The corporate conspirators who propose this theory will tell you that meetings are a friendly time-sink, bringing people together just to go in circles discussing tasks, and then running out of time to implement any strategy.
Meeting sceptics are as misguided as their UFO counterparts, albeit a lot more common. But why is the value of meetings questioned like this? Why are meetings the butt of watercooler jokes around the world?
People who regularly lead meetings will attest to the crucial role of such gatherings in conducting business. They will argue that the importance of meetings is self-evident. But it’s not the meeting leaders who need convincing: it’s the rest of the attendees.
Our recent study of British workers, conducted with the preeminent American academic Professor Steven Rogelberg, found that only 13 per cent believe that meeting leaders always appropriately plan their meetings. To compound our corporate misery, over a third feel that meeting leaders are poor at including participants’ input.
No wonder people are so critical of meetings: if you sit through one that drifts on without a clear structure, with no opportunity to contribute, your cynicism is more than justified.
For such a commonplace business activity to draw this level of criticism is alarming.

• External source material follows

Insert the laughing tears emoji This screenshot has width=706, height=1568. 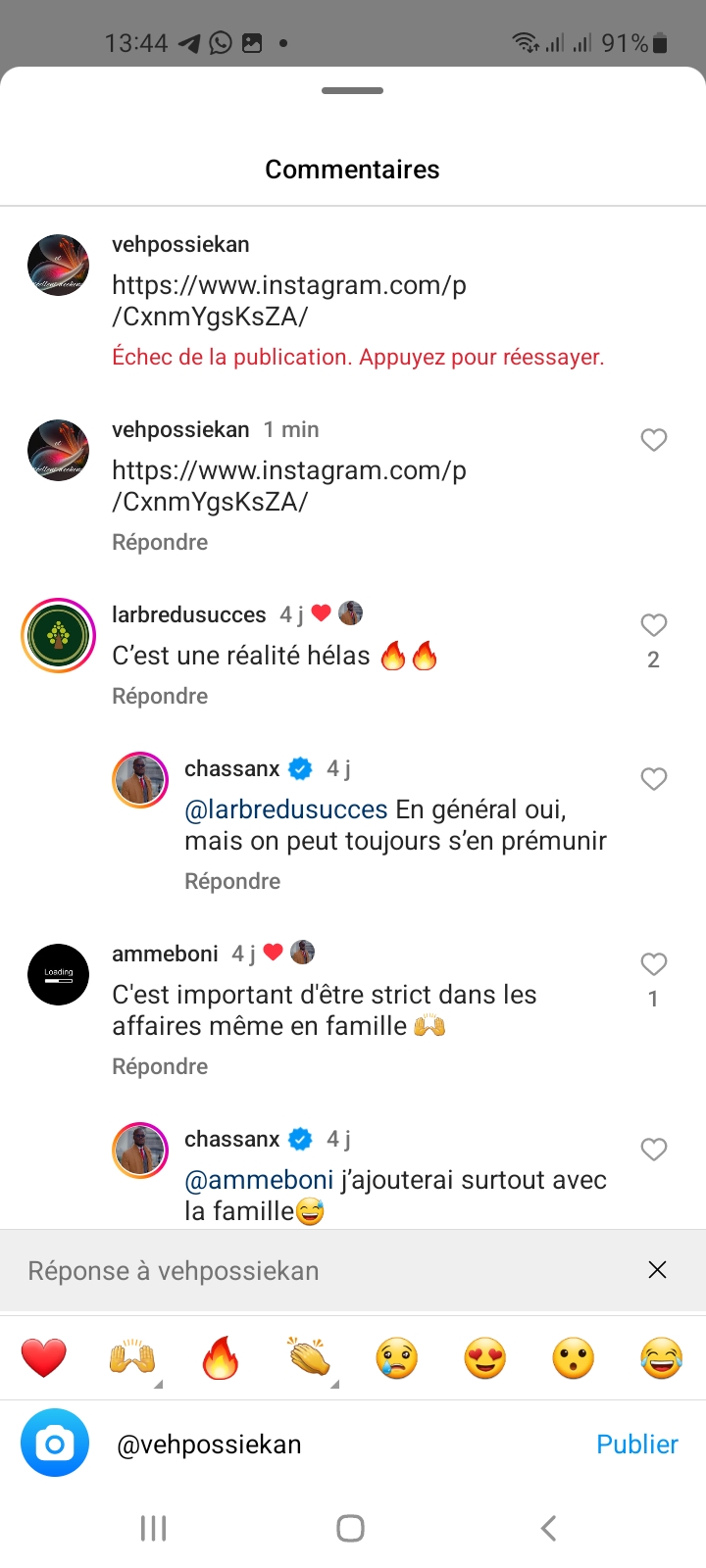coord(661,1359)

The negativity surrounding meetings is not only bound to affect their efficiency, but also company morale outside the meeting room.

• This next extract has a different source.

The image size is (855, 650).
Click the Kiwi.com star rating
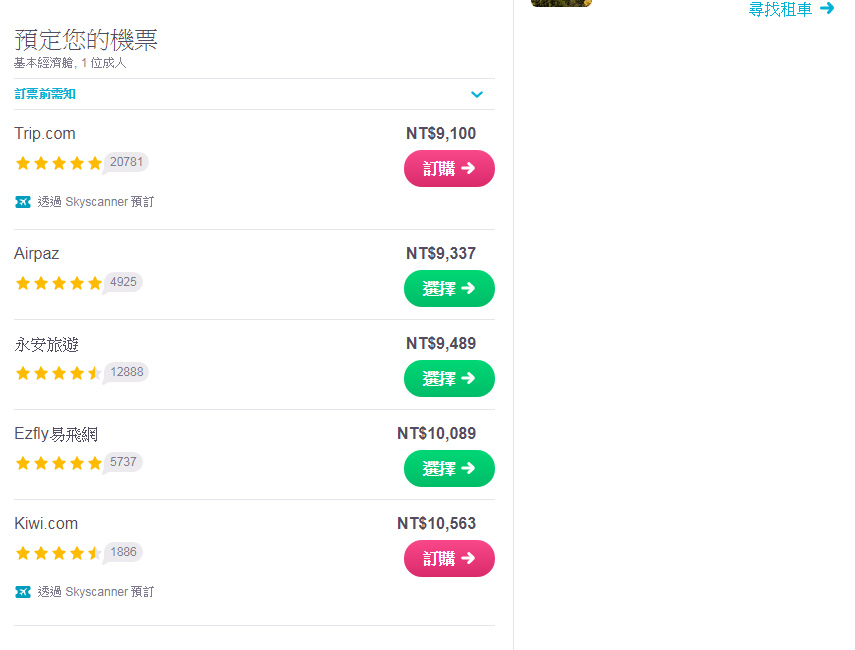click(x=59, y=553)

Meeting Recovery Syndrome, or MRS, is the theory that a poor meeting negatively affects an attendee’s productivity for long periods afterwards. Our study found that over 54 per cent of British workers agreed with this. Boring meetings are painful at the time, and painful afterwards. This can be seriously harmful for businesses.
The obvious starting point for combatting this is instilling in managers the importance of creating a comprehensive plan for every meeting. With a decent plan, instead of simply trying to remember the points you wanted to raise, you can actively engage your attendees and include the whole room’s thoughts and opinions.

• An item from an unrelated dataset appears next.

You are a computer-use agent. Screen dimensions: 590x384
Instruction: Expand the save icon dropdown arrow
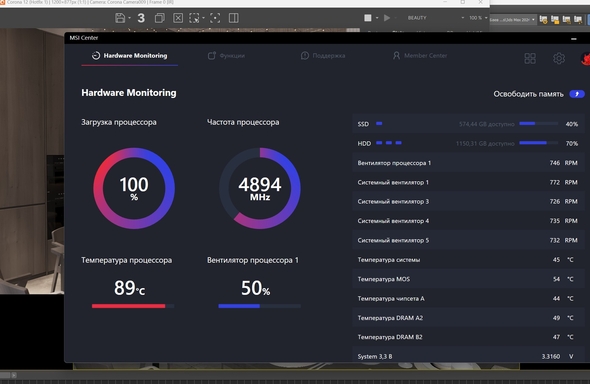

Inclusivity is the key. If everyone feels part of the discussion, they will feel more involved with what’s being discussed, more connected to colleagues and clients, and more positive about their own place in the company.
But this must be adopted throughout the business, with those in management positions allowing all attendees the same voice as they give themselves.
The concerns of the UFO conspiracy theorists are driven by the desire to meet and speak freely, as equals; the scepticism of their meeting counterparts is similarly encouraged by the inequality that they experience. By addressing this head-on, everyone will once again see meetings in their rightful place: at the heart of business.